- _Objective_: Transcribe every line from the one containing "Image resolution: width=679" down through the last of the lines below, reproducing each exactly and leaving out the pictures.

- _Excerpted data_:
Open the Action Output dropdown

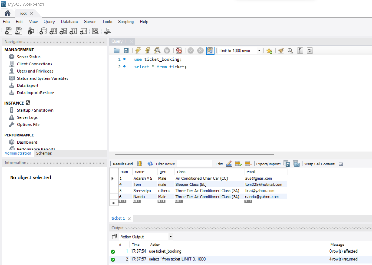[x=171, y=237]
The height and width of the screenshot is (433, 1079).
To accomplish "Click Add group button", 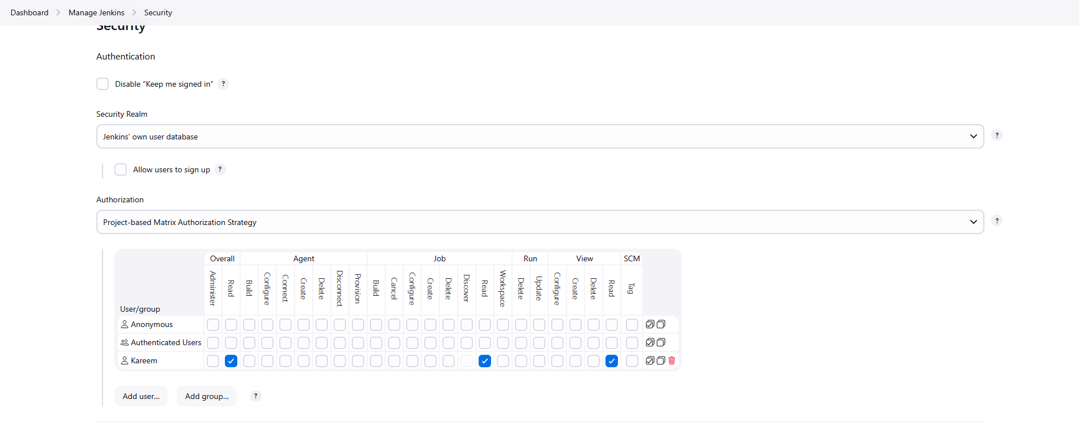I will click(207, 396).
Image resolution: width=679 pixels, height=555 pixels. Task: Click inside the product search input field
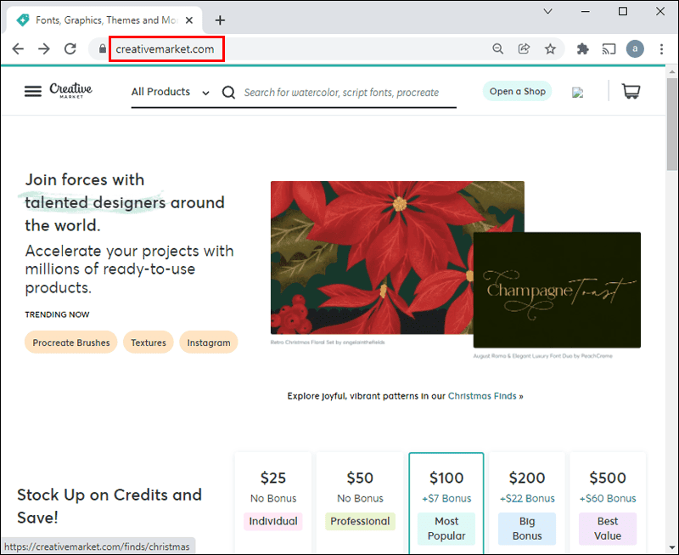click(x=340, y=92)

- _Task solution_:
Image resolution: width=679 pixels, height=555 pixels. Task: Click inside the product search input field
click(x=340, y=92)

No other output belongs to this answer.